What you will do - Copy, exactly and without additions, every line in the records below from the one holding "Contactează-ne (173, 2069)" through the one holding "Procedura retur (43, 2148)", both ends included.

Given information -
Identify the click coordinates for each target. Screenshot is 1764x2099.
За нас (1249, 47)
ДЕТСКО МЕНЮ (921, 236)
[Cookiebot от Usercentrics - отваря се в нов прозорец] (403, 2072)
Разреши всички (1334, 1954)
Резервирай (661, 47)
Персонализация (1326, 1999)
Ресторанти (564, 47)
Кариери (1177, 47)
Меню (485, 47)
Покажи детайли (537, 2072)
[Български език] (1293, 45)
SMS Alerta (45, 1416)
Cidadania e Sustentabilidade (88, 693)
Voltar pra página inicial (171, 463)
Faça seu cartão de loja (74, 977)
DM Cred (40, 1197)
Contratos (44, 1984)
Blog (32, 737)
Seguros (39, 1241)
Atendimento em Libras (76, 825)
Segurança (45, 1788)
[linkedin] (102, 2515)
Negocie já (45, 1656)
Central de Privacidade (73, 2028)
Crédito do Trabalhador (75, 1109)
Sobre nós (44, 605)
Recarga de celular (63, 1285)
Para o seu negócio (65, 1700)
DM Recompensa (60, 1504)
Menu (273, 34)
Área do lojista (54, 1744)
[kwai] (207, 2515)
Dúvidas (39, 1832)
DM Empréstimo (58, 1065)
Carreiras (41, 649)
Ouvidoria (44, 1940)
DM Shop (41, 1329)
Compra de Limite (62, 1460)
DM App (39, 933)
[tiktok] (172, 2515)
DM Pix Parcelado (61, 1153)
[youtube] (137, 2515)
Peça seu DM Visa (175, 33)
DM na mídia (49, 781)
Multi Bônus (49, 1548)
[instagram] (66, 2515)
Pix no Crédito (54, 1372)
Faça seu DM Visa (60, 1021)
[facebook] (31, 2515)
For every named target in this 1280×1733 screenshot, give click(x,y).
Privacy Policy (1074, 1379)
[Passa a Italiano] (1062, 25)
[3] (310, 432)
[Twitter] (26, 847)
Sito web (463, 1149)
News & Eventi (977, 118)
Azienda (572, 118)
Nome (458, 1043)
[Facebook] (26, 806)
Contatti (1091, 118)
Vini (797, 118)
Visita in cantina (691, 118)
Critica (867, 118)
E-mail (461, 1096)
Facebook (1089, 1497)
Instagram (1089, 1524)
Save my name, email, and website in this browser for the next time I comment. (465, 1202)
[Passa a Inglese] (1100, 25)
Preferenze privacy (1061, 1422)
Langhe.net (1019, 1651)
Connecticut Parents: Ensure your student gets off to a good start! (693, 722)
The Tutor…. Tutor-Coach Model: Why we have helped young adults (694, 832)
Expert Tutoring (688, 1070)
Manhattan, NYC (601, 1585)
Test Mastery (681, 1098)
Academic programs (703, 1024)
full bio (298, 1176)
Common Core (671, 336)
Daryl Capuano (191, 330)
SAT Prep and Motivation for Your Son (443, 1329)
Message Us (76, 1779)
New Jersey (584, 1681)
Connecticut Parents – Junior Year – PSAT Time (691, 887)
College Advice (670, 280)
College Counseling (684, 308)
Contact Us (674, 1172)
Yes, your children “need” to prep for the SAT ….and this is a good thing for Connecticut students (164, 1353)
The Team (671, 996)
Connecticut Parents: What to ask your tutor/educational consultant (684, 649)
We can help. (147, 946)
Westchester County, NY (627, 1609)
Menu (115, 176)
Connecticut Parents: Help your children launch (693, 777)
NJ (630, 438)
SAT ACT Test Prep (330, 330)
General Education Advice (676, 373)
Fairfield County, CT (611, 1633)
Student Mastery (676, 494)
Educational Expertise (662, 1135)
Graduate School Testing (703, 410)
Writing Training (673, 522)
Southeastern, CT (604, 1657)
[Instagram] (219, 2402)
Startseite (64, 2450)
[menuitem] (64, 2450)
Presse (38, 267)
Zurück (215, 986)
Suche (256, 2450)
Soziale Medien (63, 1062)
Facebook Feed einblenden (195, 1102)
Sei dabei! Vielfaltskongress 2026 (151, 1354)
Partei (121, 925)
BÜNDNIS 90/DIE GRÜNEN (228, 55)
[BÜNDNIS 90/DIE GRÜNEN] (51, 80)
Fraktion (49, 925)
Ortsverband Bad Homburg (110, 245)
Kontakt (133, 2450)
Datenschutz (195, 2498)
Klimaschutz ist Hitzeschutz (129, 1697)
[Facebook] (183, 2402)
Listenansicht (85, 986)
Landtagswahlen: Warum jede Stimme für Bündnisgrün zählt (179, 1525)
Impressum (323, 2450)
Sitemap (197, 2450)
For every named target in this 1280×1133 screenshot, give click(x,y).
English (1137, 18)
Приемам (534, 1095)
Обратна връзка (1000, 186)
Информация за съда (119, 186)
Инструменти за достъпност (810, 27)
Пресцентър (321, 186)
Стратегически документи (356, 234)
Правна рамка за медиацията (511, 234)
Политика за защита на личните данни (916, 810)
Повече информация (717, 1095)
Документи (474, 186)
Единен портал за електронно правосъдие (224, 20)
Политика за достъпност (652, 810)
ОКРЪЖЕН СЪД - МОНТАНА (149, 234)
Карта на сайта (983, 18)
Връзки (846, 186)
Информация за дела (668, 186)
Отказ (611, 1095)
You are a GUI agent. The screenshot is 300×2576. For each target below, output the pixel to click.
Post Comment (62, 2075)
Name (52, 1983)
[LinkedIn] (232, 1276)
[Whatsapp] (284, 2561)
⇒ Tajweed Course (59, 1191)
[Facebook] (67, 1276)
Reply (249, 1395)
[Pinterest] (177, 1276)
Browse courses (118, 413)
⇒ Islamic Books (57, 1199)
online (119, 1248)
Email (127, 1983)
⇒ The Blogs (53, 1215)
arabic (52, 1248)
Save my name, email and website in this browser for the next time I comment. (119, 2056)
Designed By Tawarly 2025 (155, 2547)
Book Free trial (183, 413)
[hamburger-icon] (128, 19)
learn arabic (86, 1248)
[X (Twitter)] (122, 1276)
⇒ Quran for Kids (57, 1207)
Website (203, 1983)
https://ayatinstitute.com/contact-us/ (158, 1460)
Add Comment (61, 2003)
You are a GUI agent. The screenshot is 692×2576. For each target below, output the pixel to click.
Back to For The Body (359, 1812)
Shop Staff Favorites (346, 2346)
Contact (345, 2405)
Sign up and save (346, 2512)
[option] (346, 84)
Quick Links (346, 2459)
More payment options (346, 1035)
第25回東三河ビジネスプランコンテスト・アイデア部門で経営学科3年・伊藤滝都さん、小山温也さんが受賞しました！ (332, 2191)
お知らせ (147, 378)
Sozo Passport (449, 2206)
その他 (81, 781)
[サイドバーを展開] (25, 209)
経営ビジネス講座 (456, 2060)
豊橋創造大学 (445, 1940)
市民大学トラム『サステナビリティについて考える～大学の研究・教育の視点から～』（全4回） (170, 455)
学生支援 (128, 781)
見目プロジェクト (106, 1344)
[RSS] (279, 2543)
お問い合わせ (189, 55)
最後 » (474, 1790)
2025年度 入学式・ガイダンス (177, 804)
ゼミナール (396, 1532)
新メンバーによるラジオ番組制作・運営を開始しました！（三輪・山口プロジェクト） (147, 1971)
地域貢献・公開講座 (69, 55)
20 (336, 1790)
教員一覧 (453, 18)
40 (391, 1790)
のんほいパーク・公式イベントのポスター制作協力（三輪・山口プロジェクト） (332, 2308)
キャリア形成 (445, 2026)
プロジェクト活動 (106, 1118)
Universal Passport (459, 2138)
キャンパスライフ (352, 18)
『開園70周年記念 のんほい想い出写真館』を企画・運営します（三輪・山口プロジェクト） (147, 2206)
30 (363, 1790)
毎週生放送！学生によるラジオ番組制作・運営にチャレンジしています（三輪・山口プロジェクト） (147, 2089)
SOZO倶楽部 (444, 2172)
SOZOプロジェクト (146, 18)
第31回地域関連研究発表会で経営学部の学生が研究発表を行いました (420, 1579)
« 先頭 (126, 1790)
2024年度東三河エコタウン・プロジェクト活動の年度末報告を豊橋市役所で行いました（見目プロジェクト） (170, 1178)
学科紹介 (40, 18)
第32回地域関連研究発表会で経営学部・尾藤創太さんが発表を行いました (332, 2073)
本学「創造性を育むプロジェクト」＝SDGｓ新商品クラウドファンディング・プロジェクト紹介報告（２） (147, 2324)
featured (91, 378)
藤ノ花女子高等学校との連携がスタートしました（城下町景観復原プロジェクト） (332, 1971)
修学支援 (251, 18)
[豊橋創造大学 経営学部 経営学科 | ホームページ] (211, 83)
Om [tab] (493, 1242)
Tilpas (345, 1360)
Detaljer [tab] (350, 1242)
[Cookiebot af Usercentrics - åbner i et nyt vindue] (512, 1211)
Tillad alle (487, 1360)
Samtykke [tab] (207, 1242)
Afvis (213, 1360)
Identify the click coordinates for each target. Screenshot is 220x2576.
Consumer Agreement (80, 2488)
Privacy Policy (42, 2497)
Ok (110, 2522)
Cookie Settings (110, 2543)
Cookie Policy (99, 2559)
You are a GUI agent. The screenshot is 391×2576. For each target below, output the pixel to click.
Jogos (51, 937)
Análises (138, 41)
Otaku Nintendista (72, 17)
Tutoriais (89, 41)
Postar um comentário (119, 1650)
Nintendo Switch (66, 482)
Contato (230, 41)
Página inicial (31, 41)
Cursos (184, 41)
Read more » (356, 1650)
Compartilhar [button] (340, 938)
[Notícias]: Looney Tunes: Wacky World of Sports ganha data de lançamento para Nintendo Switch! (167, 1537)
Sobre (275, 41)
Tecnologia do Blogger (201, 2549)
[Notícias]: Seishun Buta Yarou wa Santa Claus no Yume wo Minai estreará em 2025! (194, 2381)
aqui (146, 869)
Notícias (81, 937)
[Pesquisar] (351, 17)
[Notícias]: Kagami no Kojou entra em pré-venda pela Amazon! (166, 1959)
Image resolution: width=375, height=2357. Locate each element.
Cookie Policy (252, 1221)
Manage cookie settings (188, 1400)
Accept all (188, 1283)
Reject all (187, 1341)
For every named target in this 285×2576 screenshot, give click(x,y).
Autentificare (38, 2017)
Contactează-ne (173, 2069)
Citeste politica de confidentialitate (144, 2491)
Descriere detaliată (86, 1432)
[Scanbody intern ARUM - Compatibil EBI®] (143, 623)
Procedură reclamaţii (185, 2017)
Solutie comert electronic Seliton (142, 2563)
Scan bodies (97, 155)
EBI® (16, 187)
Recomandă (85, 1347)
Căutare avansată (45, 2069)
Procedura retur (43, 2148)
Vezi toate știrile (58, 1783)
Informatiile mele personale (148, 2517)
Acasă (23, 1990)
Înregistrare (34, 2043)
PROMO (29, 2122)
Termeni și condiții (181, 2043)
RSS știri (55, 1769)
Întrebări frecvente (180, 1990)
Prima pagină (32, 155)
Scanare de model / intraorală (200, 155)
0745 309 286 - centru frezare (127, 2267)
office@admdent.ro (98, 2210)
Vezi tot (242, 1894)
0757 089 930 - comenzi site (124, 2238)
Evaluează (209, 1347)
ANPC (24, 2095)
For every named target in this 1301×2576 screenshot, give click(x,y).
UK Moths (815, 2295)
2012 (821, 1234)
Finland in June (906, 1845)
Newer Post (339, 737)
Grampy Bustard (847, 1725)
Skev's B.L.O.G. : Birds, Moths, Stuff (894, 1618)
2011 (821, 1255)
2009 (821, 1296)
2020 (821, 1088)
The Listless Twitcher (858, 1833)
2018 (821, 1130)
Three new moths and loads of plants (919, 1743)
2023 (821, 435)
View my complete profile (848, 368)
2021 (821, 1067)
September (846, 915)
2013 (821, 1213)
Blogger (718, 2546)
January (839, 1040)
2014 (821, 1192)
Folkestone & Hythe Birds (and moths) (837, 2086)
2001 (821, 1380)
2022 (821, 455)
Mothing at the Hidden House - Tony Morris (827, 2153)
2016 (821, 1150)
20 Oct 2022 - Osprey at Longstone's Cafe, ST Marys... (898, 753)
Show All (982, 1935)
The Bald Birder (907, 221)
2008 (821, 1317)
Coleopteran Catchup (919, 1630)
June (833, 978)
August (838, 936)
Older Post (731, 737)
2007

Output below -
Contactează-ne (173, 2069)
Citeste politica de confidentialitate (144, 2491)
Descriere detaliată (86, 1432)
[Scanbody intern ARUM - Compatibil EBI®] (143, 623)
Procedură reclamaţii (185, 2017)
Solutie comert electronic Seliton (142, 2563)
Scan bodies (97, 155)
EBI® (16, 187)
Recomandă (85, 1347)
Căutare avansată (45, 2069)
Procedura retur (43, 2148)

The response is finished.